Largest context window models
For large documents, codebases, and retrieval-heavy pipelines.
Best agentic models
For tools, task execution, and autonomous workflows.
SEO Hubs
Start with the evergreen pages below. They align to the highest-intent SEO clusters and are built to stay current as model rankings change.
Current coding leaderboard using LiveCodeBench, Terminal-Bench, and SciCode.
Top open-weight models for self-hosting, Ollama, and low-cost API use.
Best local AI models by hardware tier for self-hosting on Macs, RTX GPUs, and workstations.
Ollama-first picks for coding, chat, reasoning, and low-friction local inference.
Best long-context models for large documents, codebases, and retrieval-heavy workflows.

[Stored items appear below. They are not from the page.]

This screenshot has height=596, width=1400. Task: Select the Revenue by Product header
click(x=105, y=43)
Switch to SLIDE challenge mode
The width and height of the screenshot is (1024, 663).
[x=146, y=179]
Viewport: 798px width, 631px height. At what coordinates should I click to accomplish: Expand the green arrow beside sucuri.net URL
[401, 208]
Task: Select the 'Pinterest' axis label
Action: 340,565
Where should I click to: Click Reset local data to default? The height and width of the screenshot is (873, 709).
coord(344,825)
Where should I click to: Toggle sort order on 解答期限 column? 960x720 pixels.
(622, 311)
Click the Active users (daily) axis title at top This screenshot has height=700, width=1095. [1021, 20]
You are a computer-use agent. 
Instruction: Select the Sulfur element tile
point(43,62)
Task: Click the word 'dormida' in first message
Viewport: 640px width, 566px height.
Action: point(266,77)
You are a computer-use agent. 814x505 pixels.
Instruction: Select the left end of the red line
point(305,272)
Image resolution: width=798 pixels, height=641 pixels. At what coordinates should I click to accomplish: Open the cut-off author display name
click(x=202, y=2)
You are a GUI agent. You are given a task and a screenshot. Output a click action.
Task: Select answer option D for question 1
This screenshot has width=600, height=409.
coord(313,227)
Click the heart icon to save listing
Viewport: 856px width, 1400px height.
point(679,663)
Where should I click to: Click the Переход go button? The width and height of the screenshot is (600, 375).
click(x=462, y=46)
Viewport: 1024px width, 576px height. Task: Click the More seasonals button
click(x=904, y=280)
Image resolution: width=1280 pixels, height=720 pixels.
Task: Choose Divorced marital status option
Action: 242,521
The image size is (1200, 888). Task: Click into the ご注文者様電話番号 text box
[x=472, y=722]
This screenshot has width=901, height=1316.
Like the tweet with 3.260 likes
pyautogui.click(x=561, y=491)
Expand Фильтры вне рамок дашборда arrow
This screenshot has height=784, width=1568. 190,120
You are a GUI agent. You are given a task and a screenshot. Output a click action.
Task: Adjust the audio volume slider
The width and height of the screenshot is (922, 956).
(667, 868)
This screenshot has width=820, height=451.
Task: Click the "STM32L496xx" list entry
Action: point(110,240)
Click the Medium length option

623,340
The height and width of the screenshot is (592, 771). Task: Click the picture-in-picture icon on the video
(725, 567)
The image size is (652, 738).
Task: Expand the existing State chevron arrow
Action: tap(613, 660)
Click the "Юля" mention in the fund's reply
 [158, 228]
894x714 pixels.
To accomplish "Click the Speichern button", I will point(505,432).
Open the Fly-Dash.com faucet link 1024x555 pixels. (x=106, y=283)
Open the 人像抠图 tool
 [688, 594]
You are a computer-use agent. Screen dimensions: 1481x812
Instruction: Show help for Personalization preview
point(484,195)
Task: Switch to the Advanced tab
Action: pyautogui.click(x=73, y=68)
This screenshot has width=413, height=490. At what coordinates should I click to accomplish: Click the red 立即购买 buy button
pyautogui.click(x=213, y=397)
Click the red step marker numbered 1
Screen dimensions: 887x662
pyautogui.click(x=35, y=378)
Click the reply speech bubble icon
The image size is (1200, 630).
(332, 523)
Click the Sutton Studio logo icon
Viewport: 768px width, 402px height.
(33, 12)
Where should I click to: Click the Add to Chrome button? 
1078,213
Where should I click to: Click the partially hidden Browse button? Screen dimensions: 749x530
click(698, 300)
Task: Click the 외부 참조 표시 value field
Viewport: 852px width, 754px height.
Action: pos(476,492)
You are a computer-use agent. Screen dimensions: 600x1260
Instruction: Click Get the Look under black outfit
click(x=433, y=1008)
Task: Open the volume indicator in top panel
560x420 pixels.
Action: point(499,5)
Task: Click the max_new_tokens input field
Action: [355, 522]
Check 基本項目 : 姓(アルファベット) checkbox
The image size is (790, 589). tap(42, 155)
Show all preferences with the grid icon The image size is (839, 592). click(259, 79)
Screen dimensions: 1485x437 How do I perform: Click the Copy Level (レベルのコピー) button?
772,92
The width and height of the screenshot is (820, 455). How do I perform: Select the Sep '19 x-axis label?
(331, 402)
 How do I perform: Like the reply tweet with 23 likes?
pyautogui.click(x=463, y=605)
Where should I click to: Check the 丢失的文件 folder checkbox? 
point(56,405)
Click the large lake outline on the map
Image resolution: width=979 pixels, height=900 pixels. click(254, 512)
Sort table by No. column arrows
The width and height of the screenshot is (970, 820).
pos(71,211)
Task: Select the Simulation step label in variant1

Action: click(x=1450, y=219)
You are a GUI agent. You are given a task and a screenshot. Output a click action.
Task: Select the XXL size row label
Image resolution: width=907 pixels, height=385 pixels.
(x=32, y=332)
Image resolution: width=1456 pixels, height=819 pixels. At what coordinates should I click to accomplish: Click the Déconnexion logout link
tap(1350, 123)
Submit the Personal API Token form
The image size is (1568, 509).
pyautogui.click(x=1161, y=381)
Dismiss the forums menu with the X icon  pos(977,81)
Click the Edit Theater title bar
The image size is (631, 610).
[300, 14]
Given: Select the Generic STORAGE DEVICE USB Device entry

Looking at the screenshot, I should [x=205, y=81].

Rankings for tool use, multi-step execution, and autonomous agent workflows.
The answer depends on whether you care most about raw quality, price efficiency, output speed, or context window. This page is the best starting point for the overall ranking, then you should move into the dedicated category pages for the final decision.
Use the coding ranking for that. Coding performance can diverge meaningfully from the overall leaderboard.
The best cheap model changes often, which is why WhatLLM tracks live pricing. A good value model is one that preserves strong quality while materially reducing blended token cost.
Start broad on this page, then compare finalists side by side. You want to evaluate benchmarks, provider pricing, output speed, and context window together rather than in isolation.